• **Selected text**:
Another Abortion Practitioner Faces Sexual Abuse Charges
by Steven Ertelt
November 24, 2003
Bend, OR (LifeNews.com) — Another abortion practitioner is facing two charges of sexual abuse by patients. Ronald Stevenson of Oregon previously faced an accusation from a woman who says he caressed her after she awoke from anesthesia following an abortion.
Phoenix abortion practitioner Brian Finkel has been the subject of a lengthy trial involving more than 60 charges of abuse filed by over 30 women. A jury verdict has been expected for weeks concluding that trial.
Stevenson is charged in two cases of alleged sexual abuse by two women who were treated by him in April 2000.
Previously, Stevenson was charged with abuse in a case in Washington state that was dropped when investigators couldn’t get the woman involved to help gather more evidence.

• **Data for analysis**:

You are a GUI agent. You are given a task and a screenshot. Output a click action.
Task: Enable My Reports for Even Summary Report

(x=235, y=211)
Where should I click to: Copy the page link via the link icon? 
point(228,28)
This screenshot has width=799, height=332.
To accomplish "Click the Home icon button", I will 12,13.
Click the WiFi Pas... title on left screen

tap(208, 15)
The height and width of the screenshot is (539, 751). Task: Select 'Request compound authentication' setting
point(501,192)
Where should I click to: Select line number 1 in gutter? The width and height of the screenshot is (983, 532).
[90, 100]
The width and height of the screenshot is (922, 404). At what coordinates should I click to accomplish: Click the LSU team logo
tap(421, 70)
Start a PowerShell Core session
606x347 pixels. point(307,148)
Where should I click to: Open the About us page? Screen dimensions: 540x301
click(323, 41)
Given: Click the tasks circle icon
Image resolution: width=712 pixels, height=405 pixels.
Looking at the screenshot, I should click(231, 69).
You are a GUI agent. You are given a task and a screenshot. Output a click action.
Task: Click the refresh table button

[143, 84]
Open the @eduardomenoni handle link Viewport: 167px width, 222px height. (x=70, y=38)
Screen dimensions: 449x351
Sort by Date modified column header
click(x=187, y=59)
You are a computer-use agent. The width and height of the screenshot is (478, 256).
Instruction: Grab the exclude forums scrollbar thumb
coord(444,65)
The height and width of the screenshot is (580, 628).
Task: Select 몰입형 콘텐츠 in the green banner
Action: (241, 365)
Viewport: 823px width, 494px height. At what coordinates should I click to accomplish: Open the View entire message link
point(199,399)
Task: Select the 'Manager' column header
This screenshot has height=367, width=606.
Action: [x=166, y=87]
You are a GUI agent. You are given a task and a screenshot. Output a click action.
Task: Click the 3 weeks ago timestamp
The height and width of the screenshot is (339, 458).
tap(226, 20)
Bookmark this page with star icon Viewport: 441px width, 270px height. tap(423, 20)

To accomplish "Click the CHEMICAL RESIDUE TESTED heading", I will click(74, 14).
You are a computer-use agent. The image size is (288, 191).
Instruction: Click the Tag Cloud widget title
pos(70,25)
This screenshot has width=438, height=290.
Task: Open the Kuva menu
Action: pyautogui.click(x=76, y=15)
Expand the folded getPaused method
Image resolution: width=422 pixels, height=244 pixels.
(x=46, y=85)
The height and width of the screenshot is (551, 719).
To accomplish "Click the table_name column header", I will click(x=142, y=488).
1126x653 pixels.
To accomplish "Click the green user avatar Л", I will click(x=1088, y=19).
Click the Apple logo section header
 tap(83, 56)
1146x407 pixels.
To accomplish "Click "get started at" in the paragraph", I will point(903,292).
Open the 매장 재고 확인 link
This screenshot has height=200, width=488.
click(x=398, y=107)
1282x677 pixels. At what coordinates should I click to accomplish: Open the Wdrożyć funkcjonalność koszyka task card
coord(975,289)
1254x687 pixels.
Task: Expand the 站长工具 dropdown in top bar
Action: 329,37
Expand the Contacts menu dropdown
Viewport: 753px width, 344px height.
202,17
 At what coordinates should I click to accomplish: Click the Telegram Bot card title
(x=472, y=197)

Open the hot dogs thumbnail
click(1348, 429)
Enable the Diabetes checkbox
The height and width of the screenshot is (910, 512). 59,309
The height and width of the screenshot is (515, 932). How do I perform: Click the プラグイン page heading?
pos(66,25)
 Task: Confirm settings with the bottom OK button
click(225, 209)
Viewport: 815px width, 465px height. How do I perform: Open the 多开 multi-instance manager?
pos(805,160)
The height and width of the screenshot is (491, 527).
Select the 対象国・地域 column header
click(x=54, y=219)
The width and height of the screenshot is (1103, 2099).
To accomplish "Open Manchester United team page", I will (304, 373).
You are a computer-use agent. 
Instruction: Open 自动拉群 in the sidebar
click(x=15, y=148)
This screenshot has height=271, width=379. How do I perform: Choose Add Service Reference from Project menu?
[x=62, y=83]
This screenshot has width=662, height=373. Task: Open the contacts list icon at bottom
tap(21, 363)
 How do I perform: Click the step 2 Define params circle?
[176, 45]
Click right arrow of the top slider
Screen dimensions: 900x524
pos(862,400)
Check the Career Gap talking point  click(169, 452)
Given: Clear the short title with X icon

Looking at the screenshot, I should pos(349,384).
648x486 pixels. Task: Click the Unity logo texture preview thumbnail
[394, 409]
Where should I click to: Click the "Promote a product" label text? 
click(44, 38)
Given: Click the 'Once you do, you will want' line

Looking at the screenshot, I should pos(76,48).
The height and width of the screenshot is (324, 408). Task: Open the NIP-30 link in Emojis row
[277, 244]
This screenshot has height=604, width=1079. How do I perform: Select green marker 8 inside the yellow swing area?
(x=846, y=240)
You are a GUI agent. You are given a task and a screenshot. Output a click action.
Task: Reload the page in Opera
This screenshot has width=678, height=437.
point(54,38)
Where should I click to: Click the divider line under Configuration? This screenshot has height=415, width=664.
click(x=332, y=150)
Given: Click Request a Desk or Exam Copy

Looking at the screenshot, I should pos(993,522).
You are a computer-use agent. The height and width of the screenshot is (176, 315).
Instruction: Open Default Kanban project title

• **Questions**:
1) In the news article on the sexual abuse charges against abortion practitioners, when did Ronald Stevenson treat the two women whose cases led to the charges?
2) Write the next part of the news article on the sexual abuse charges against abortion practitioners, starting after its final paragraph.

• **Answers to the problems**:
1) April 2000

2)
In that case, a 26 year-old Seattle woman says she went to Stevenson for an abortion. Perhaps to not ruin his reputation as an OBGYN, Stevenson claimed that abortions were illegal in the county and that he could lose his job by performing the abortion.
Abortions are not illegal, but the woman told police she believed Stevenson.
She said she awoke from the anesthesia given her during the abortion to find Stevenson caressing her. She didn’t report the abuse until a friend of her sister’s said Stevenson treated her so inappropriately that she changed doctors.
"At the time I thought that an abortion would be a good idea," the woman said according to transcripts of a taped interview she gave police in October 1997. "But I thought that they were illegal in Okanogan County. And he (Stevenson) told me that he could perform an abortion for me. And that as long as I didn’t tell anybody, that it would be OK."
A nurse and the woman’s aunt were present during the abortion. Afterwards, they left the room.
As she woke up, the woman says Stevenson was touching her groin area, according to the Bend Bulletin newspaper. His head was near her neck and he was also touching her face.
"And I couldn’t do anything; I didn’t, I couldn’t stop him. I was under … a lot of drugs. I couldn’t do anything," she said, according to the transcript.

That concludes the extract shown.